Based on his experience, Ahmad says there is a lot of scope for young entrepreneurs in the valley in sectors like agriculture, dairy, and technology.

"There is a need to address the mindset both from the perspectives of those planning ventures and those willing to provide administrative support," Ahmad told NewsClick.

But, Ahmad says that he could not afford the time requisite for training and guidance, something he says would cost him in work.

Prominent investor and mentor from TiE Global Mahavir Pratap Sharma believes that a lot needs to be done to create a vibrant ecosystem for startups in Kashmir.

"It is still very nascent, but if at least one or two success stories emerge from the region that can manage at least two rounds of investments, it will encourage others to follow, and we can see a rapid transformation," Sharma said.

Sharma, who recently attended a startup mentorship workshop in Srinagar, added that there is a lot of potential in agri-tech as Jammu and Kashmir is established in the sector producing the best saffron, almonds, and apples.

Sheikh Ashiq, trader and former head of the Kashmir Chamber of Commerce and Industries (KCCI), told NewsClick that they plan to provide mentorship to youth looking for encouragement and help from mentors and investors.

"As of now, the first thing our youth need is exposure. They need to know where and how to pitch," Ashiq said.

In the mentorship program, Ajaz Ahmad Bhat, director of Jammu and Kashmir Entrepreneurship Development Institute (JKEDI), said that the administration is committed to supporting budding entrepreneurs.

"There will be no more delay and hassle of documentation. Our doors are always open; anyone can approach us physically or on call. We are committed to providing proper guidance, training and counselling," he said.

Bhat added that the JKEDI has recognised and registered about a hundred startups. He added that the current startup policy is being amended and updated for Jammu and Kashmir with an aim to create the “best such policy in the country.”

“We have proposed 3,000 startups in five years which will be later sent to the government for approval,” Bhat told NewsClick.

Rashid Ahmad Qadri, deputy chief executive officer of the J&K Khadi and Village Industries Board -- meant to promote the village and micro-level industries -- said that in the last three years, they have supported as many as 23,226 entrepreneurs.

"We have provided them with a loan of the total worth of Rs 1563 crore, of which Rs 520.88 crore was provided as subsidy amount. I am glad to share that of these, 38% are women," Qadri said.

Many, however, believe that only a few ventures in Kashmir have scalability potential.
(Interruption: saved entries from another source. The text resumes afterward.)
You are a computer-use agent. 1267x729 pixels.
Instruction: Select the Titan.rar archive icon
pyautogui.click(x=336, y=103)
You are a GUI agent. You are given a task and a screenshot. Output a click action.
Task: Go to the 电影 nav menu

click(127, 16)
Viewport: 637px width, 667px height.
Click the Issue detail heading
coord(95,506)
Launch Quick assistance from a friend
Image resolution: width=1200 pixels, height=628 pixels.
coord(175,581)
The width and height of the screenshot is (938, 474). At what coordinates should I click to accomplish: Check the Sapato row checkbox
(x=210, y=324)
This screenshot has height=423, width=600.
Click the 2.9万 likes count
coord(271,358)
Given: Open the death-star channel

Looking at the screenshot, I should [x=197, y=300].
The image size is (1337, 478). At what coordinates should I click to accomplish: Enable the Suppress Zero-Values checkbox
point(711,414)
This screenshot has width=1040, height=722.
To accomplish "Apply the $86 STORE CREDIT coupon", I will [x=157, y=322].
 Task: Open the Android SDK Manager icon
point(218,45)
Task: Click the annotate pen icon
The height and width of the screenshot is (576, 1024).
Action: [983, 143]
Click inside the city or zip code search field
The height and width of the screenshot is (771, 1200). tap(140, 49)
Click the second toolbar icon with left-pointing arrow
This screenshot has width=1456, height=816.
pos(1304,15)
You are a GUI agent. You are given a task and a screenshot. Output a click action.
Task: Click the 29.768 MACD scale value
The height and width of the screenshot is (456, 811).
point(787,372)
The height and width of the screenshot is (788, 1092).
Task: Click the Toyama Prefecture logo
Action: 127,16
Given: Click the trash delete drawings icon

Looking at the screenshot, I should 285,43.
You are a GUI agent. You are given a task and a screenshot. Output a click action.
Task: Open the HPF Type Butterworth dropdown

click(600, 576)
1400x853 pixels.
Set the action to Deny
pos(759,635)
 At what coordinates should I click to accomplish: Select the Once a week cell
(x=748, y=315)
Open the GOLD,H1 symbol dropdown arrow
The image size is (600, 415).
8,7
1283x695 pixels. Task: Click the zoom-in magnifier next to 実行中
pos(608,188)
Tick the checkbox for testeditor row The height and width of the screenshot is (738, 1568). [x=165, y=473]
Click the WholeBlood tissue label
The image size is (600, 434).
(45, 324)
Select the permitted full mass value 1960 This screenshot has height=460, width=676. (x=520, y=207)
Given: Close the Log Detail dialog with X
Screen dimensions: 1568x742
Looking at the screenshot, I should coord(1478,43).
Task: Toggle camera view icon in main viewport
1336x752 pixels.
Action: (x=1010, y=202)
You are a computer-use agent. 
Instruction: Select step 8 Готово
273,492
One of the major problems is the geography of Jammu and Kashmir, which, according to experts, limits the potential and scope of many innovations.

Jahangir Hamid Lone, a student at the University of Kashmir, has been trying to look for investors for one of his prototype products. He has already spent about Rs 70,000 on it and has patented it. It has been a rough journey for him, like most of the startups in the region.

"I am hopeful, but there is no infrastructure to create or convert my prototype to a market product. It would have been much easier for those outside," Lone said.